液态金属纳米粒介导线粒体损伤增强免疫原性细胞死亡用于癌症疫苗治疗

基本信息

英文标题：Liquid Metal Nanoparticles-Mediated Mitochondrial Damage Enhances Immunogenic Cell Death for Cancer Vaccine Therapy

中文标题：液态金属纳米粒介导线粒体损伤增强免疫原性细胞死亡用于癌症疫苗治疗

发表期刊：《Advanced Materials》

影响因子：26.8

作者单位：

北京中医药大学东方医院肿瘤科;南洋理工大学;中国科学院理化技术研究所;中国科学院大学未来技术学院;湖南中医药大学第一附属医院老年病科;国家纳米科学中心;贵州大学药学院等

作者信息：

Yuxia Qi, Zhongyang Yu, Jie Zhang, Chi Zhang, Xiaoshuai Wang, Fan Yang, Yunlong Bai, Jun-Xiao Yuan, Minghui Guo, Dawei Wang, Kaiwen Hu, Tian Zhou, Lei Wang, Wei Rao

研究背景

1.癌症疫苗的应用面临肿瘤微环境免疫抑制和肿瘤抗原免疫原性低的限制。

2.线粒体功能障碍引发的免疫原性细胞死亡是增强肿瘤抗原释放和免疫激活的有效策略，但如何主动放大线粒体损伤诱导的ICD仍具挑战。
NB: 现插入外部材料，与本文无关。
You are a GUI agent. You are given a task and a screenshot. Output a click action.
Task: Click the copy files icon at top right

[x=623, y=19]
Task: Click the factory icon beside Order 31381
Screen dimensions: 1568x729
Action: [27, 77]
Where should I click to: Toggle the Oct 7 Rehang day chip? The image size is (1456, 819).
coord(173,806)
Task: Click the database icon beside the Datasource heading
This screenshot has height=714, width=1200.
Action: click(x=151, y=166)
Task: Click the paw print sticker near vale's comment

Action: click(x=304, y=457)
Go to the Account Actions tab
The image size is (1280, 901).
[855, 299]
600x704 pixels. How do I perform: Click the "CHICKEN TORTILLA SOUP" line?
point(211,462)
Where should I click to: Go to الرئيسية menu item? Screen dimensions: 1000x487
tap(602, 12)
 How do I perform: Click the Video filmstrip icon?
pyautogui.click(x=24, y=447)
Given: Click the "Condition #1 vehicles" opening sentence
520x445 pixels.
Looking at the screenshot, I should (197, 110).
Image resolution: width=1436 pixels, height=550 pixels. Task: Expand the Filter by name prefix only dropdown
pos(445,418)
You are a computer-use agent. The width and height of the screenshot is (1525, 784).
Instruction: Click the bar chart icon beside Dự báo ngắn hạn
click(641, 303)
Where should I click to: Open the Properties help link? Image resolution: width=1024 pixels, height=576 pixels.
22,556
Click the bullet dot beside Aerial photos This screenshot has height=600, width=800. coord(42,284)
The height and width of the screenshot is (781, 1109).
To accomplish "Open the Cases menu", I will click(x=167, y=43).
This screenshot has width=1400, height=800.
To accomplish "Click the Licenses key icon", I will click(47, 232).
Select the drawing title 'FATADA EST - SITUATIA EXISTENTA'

3.液态金属(如镓铟合金)具有变形性和刺激响应性离子释放的独特优势，Ga³⁺可作为铁模拟物干扰Fe-S簇组装和线粒体电子传递。

4.研究创新点： 本研究开发了一种靶向性自组装肽修饰的液态金属纳米粒，通过"靶向-自组装-融合-释放"的SMART级联过程，实现肿瘤特异性富集和细胞内长效滞留，通过干扰铁代谢诱导线粒体损伤，并与不可逆电穿孔协同增强DAMP释放，激活长效抗肿瘤免疫。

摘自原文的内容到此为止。